Problem requirements: Each line of the records below needs repeating exactly. Skip the pictures.

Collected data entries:
....
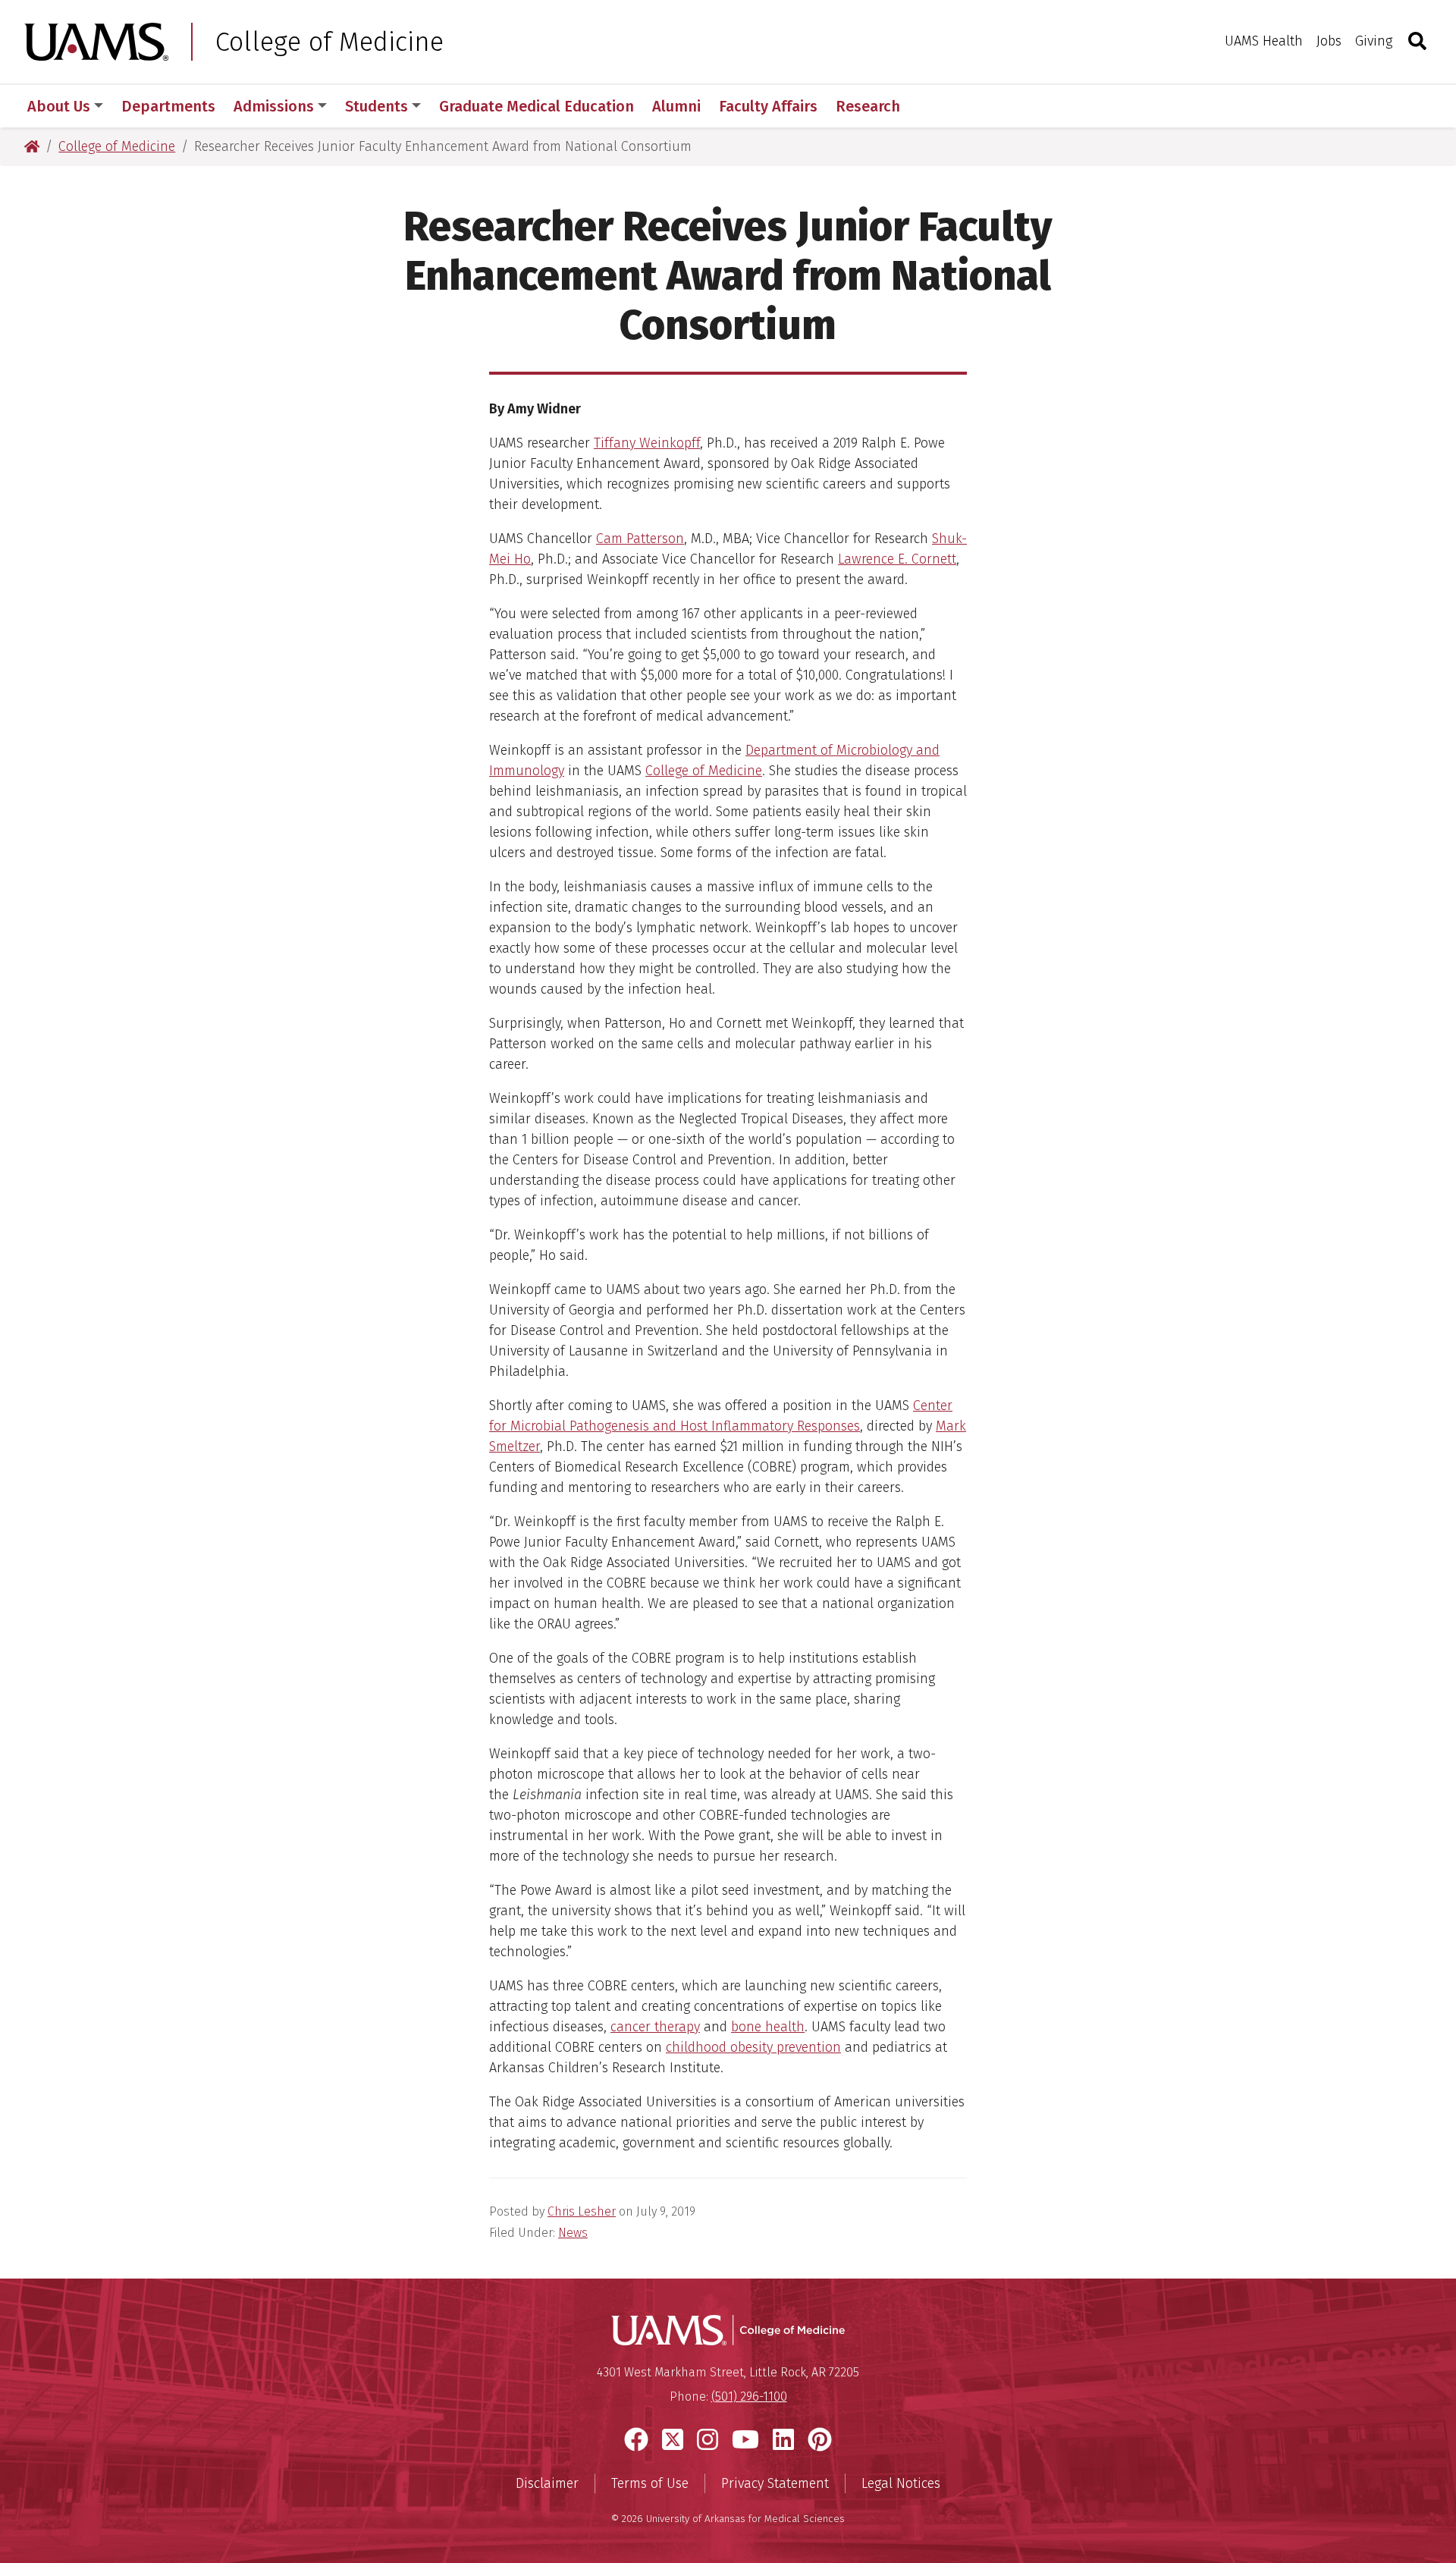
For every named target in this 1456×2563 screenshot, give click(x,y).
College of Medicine (329, 42)
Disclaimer (547, 2483)
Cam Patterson (640, 538)
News (573, 2232)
....
Answer for the task:
For every named target in this 1456×2563 screenshot, give click(x,y).
College of Medicine (329, 42)
Disclaimer (547, 2483)
Cam Patterson (640, 538)
News (573, 2232)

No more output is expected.